◆ PROMPT A
List every section heading on the page about the sampling distribution of S-squared, including the title.
◆ PROMPT B
From the page on the sampling distribution of S-squared, copy word for word the stretch from "The sampling distribution" through "population variance \(\sigma^2\).".
--- Begin SOURCE TEXT ---
Sampling Distribution of S-squared¶

Overview¶

The sampling distribution of the sample variance \(S^2\) describes how the variance computed from a random sample behaves across repeated samples drawn from a population. This concept is critical for understanding how precisely we can estimate the true population variance \(\sigma^2\).

Mathematical Definition¶

Let \(X_1, X_2, \dots, X_n\) be i.i.d. from a population with mean \(\mu\) and variance \(\sigma^2\). The sample variance is:

\[ S^2 = \frac{1}{n-1}\sum_{i=1}^n (X_i - \bar{X})^2 \]

Properties¶

Expected Value (Unbiasedness)¶

\[ E[S^2] = \sigma^2 \]

This unbiasedness is why we divide by \(n-1\) (degrees of freedom) rather than \(n\) — Bessel's correction compensates for the loss of one degree of freedom when estimating \(\mu\) from the sample.
--- End SOURCE TEXT ---
--- Begin INFORMATION SUPPLIED ---
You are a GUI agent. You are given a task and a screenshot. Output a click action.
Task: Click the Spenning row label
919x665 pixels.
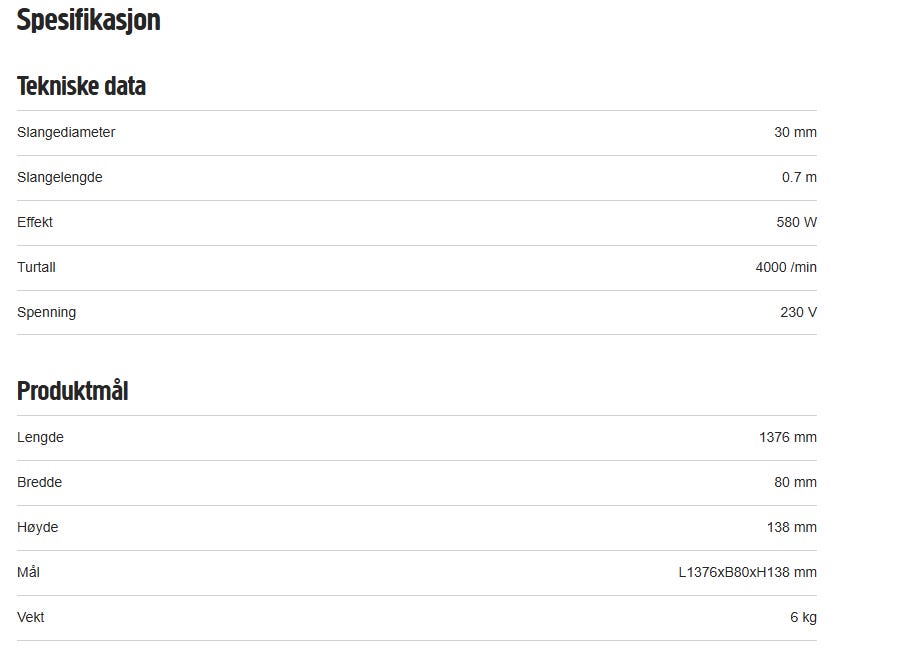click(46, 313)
--- End INFORMATION SUPPLIED ---
--- Begin INFORMATION SUPPLIED ---
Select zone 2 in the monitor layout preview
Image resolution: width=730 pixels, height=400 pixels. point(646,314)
--- End INFORMATION SUPPLIED ---
◆ PROBLEM SOLUTION A
Sampling Distribution of S-squared
Overview
Mathematical Definition
Properties
Expected Value (Unbiasedness)

◆ PROBLEM SOLUTION B
The sampling distribution of the sample variance \(S^2\) describes how the variance computed from a random sample behaves across repeated samples drawn from a population. This concept is critical for understanding how precisely we can estimate the true population variance \(\sigma^2\).